Operational expenditure

To rent out properties and to keep the Fund’s assets in good condition, the Fund has to incur operational expenses. If these expenses are higher than anticipated, this may reduce the Fund's returns.

Inflation risk

Inflation risk is the risk that future inflation is lower than expected or rental markets deviate from these future inflation trends. Rental contracts usually contain inflation indexation clauses, which influences the (future) cash flows of the Fund. Real estate prices in general are also influenced by general price rise assumptions.

Valuation risk

This is the risk that the value of the property changes and does not reflect fair value. This risk is mitigated by having all properties owned by the Fund revalued by external appraisers on a quarterly basis. This revaluation is the most important driver for the Fund’s capital growth. 

Market Concentration risk

Part of the Fund's strategy is to select geographies where rental markets and rental properties are growing faster than the market as a whole. This strategy results in concentrations in geographical areas or property categories. This makes Fund vulnerable when unexpected trends have a negative impact on these concentrations.

2 Credit risk & Counterparty risk

Credit risk

This is the risk that a counterparty cannot fulfil its contractual financial obligation. Defaults or payment problems may result in clients not paying their contractual rents and service costs and this may affect cash flows and the value of the property.

Counterparty risk

The Fund may have to incur unexpected losses due to the default of one or more counterparties, such as banks or developers. The Fund’s liquidity is deposited with a reliable, highly rated bank in the Netherlands.

As one of the main pillars of the Funds strategy is to optimise its assets, the Fund relies on counterparties to complete these assets and has often already paid instalments to the developer in line with the progress of the construction. Should the developer run into financial difficulties, the Fund may incur additional costs to complete the property.

3 Liquidity & Funding Risk

This is the risk that the Fund has insufficient means to pay current or future commitments. This risk has two angles:

  • Liquidity: the liquidity required to pay the Fund’s current expenses and dividends to its shareholders.
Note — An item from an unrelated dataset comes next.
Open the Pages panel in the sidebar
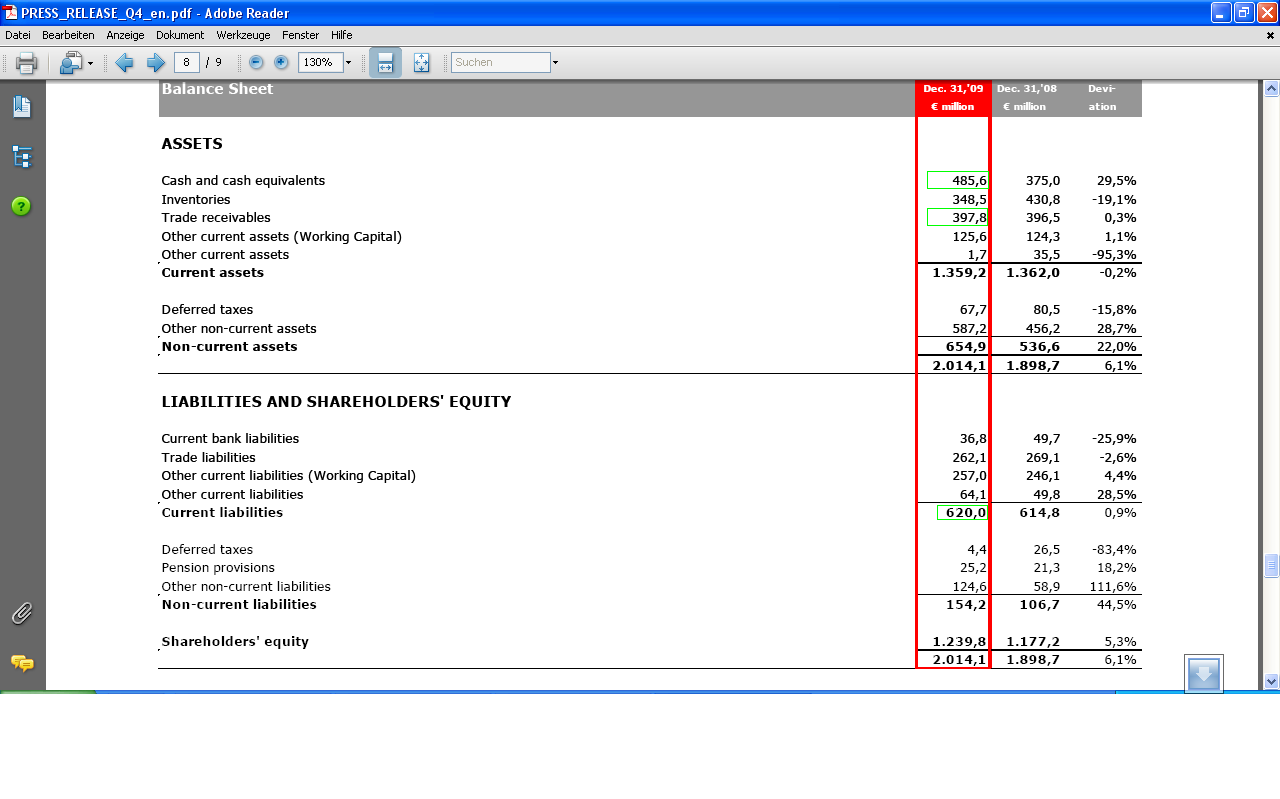 (x=22, y=107)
  • Funding risk: the risk that insufficient (investor) funding is available for the unfunded future commitments at the time of actual investment. This may then interact with market liquidity, which is the risk that the liquidity required in the market to dispose of assets (as part of its hold-sell analysis or to finance redemptions by investors) at prices in line with valuations is lacking (i.e. not distressed prices).

4 Non-financial risks

The Fund is also subject to the following non-financial risks:

  • Fiscal risk: the risk that changes in tax laws unexpectedly influence the value of the underlying properties or the value of the Fund’s certificates.

  • Legal risk: the risk that interpretations of contracts and legal clauses unexpectedly influence the value of these contracts.

  • Outsourcing risk: risk that outsourced activities are not executed with the quality or integrity expected.

  • IT risk: Risk related to IT systems, cybercrime, data security or IT strategies that are not adequate enough to support key processes.

  • Model risk: the additional risk that expected (modelled) returns have not materialised at the time of sale or valuation and the risk that the Fund may not meet its plan IRR.

Other non-financial risks are mainly related to the management organisation and are managed at that level.